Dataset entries
----

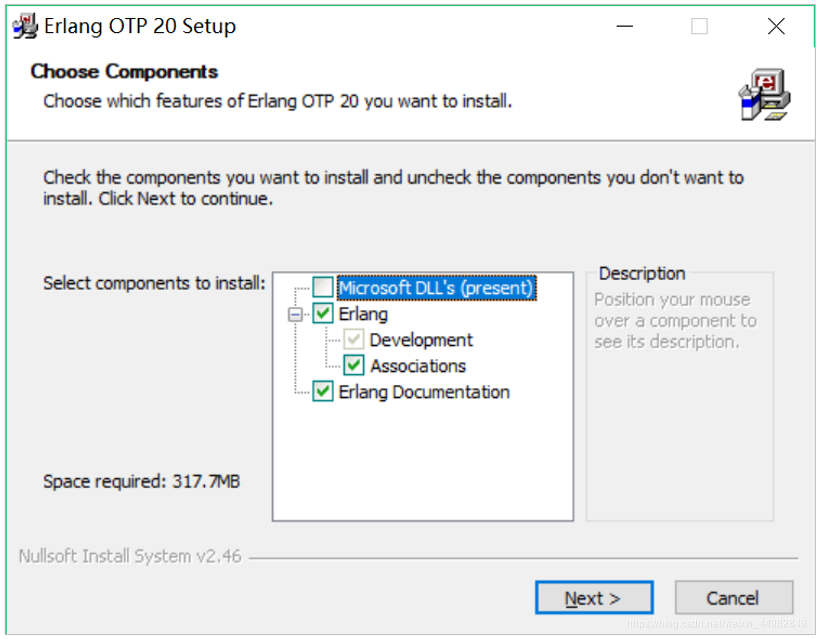
Task: Click Next to continue installation
Action: pyautogui.click(x=594, y=597)
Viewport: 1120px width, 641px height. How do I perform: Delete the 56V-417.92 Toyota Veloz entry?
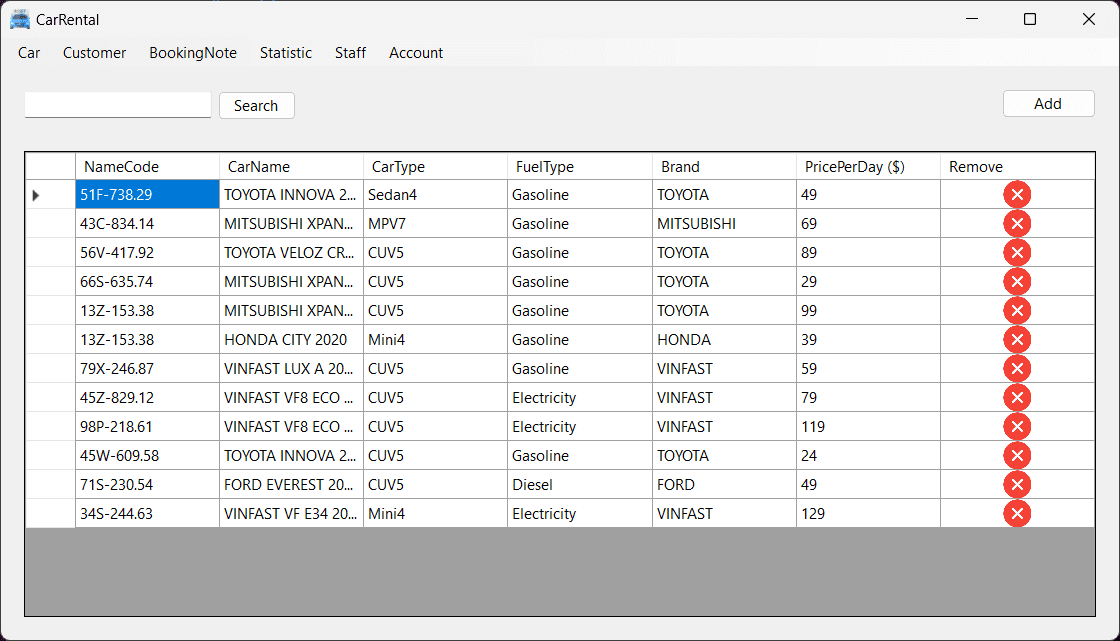tap(1017, 253)
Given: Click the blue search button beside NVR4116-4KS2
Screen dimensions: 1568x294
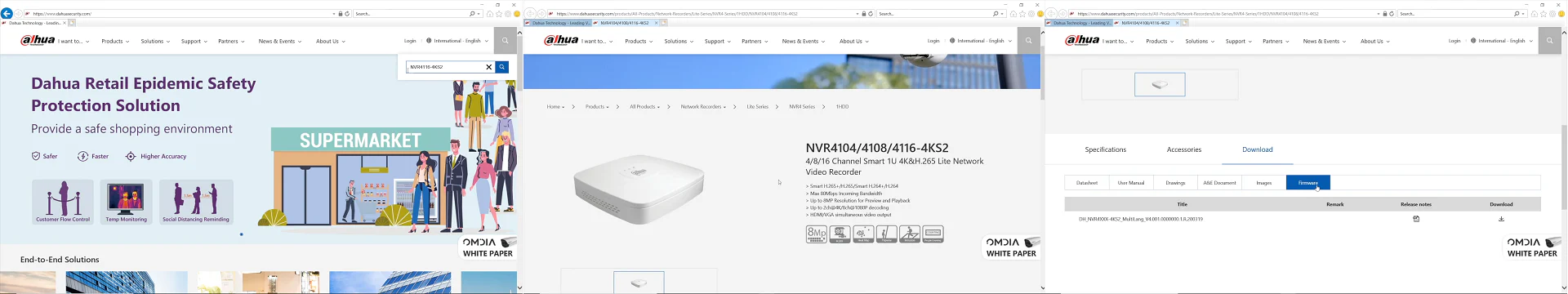Looking at the screenshot, I should click(x=502, y=67).
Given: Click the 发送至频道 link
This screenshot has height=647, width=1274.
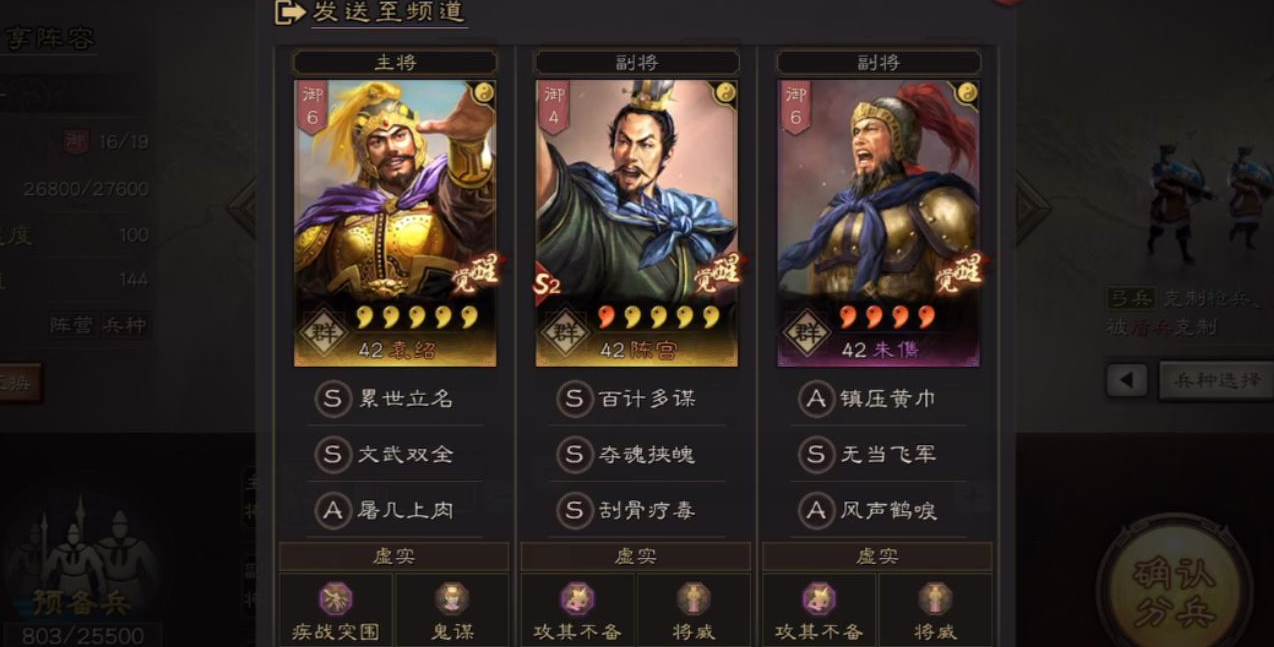Looking at the screenshot, I should pyautogui.click(x=388, y=12).
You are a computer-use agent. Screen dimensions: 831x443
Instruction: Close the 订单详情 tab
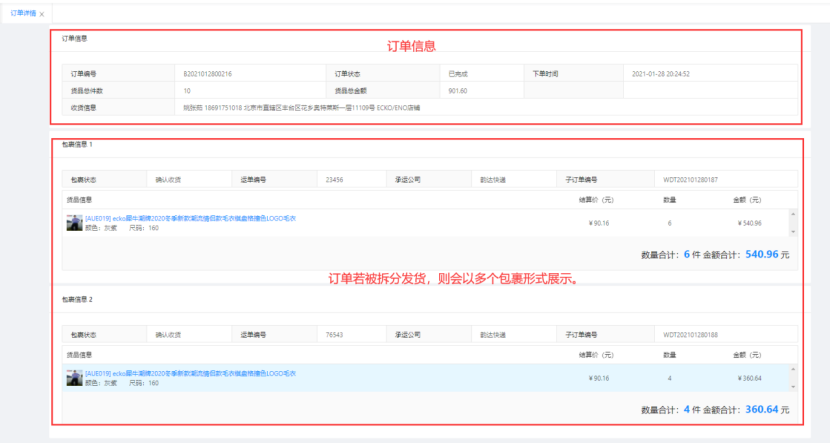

----

**WHAT YOU ARE ASKED TO DO**
Please reproduce the lines exactly from the one containing "Viewport: 1120px width, 641px" through the last line of the data above, and keep the pictures out.

**WRITTEN REPLY**
Viewport: 1120px width, 641px height. How do I perform: Delete the 56V-417.92 Toyota Veloz entry?
tap(1017, 253)
Given: Click the blue search button beside NVR4116-4KS2
Screen dimensions: 1568x294
Looking at the screenshot, I should click(x=502, y=67).
Given: Click the 发送至频道 link
This screenshot has height=647, width=1274.
Looking at the screenshot, I should pyautogui.click(x=388, y=12).
You are a computer-use agent. Screen dimensions: 831x443
Instruction: Close the 订单详情 tab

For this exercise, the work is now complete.